Bedlam, Bath And Beyond
by JD Warren, fantasy (2008)
LoveSpell, $6.99, ISBN 978-0-505-52698-4

Reading Bedlam, Bath And Beyond is akin to dating a very good-looking hunk who looks so sexy and most tempting in his very expensive designer suit. It's like letting him escort me to the swankiest and most exclusive five-star restaurant and feeling my heart skip a beat when he tells me that he is more than happy to let me go on a shopping spree at boutiques with names that I can't even pronounce at his expense. And then, as the evening goes on and on, he starts to talk about the most boring things ever and I begin thinking of excuses that I can use to cut my losses, cut short this date, and go home to wash my hair. That is... this book.

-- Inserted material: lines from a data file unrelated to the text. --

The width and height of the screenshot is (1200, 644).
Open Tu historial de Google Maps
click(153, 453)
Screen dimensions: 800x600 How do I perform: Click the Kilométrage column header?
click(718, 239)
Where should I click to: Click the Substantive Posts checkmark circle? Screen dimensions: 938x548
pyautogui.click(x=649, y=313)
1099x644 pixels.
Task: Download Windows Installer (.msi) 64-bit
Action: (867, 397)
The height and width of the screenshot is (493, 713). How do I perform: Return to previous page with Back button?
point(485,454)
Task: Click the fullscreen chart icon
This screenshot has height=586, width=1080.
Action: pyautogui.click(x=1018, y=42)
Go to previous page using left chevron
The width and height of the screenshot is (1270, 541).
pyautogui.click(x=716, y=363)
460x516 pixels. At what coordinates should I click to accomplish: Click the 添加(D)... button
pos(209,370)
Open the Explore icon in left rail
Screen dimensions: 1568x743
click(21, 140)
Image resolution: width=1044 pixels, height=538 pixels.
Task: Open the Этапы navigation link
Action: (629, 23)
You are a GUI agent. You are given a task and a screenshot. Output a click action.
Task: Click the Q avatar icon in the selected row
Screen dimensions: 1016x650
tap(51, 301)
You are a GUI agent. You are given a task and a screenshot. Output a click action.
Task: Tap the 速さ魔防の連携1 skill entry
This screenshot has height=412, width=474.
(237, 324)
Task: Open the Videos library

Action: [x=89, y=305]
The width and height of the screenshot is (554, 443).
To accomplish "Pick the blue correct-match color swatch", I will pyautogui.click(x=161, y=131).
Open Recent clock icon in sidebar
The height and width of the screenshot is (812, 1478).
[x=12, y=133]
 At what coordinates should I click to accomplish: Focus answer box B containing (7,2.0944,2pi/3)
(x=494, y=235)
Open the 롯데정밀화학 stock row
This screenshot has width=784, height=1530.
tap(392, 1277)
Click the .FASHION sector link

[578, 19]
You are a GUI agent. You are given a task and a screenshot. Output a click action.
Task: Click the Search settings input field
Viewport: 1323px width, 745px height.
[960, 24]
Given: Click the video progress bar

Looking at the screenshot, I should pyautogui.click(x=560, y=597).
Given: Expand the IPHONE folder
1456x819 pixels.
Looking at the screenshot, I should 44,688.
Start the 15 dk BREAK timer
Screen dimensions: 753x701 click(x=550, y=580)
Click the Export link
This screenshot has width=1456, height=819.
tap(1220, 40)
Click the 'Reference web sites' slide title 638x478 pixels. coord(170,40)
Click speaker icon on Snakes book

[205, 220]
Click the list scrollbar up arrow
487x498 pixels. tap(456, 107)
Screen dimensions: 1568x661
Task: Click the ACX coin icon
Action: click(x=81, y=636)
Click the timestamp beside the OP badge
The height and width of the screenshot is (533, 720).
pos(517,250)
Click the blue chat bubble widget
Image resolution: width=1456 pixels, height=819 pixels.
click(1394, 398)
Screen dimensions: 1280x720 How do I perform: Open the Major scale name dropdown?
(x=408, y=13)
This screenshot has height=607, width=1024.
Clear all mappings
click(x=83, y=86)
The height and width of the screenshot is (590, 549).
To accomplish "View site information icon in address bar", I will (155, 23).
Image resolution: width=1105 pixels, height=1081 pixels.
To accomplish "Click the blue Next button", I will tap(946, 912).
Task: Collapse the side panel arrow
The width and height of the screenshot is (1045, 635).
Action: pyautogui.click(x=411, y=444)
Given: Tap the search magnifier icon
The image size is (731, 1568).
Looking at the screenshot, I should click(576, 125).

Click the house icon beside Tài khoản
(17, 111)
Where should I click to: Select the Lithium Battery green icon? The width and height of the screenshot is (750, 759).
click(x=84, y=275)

This is meant to be the first book in a series called The Storm Ravens. We are talking about an actual series here, folks, with the same characters showing up in every book, so you should get this one only if you are willing to invest time and money on another urban fantasy series. Yes, this is exactly what this book is - the first entry in an urban fantasy series. The cover and the back blurb would suggest that this is merely a paranormal romantic comedy, which is somewhat misleading if you ask me.

The problem I have with this book is tied closely to the execution of the plot - the most interesting parts of the book are its first few chapters.

In these chapters, we have Samantha Jones, a housewife who seems to have everything. Her husband isn't just rich, he dotes on her. She has two twin boys who are very well-behaved. Her neighbors adore her. The neighborhood is perfect. Everything is perfect. Or is it? Samantha can't help feeling that something is wrong with her life. Her sons are too well-behaved that they scare her. Her neighbors' behavior rubs her off as wrong in a way that she can't clearly define. Also, she can't remember any detail about her life prior to marrying Marshall Jones. She can't even remember the honeymoon. And then there is the milkman. He's a cute guy, but more importantly, he is telling her these cryptic furtive messages about how her life is not what it seems to be.

Eventually, Samantha will realize that her life is a cross between The Matrix and The Stepford Wives. She has actually been kidnapped by rogue fairies and been "brainwashed" to play the perfect wife for Marshall. And worse, her two boys are actually demon hell boars under a powerful illusion spell. She has very few allies, among them Corydonais, our hero who is the milkman. Actually, he just disguises himself as the milkman to warn Samantha. He is a fairy, one of the Kin folks who live among humans. After Samantha escapes back to the real world, she is given a tour of Kin culture as she falls for Cor and attempts to ensure that the bad guys don't get their clammy paws on her again.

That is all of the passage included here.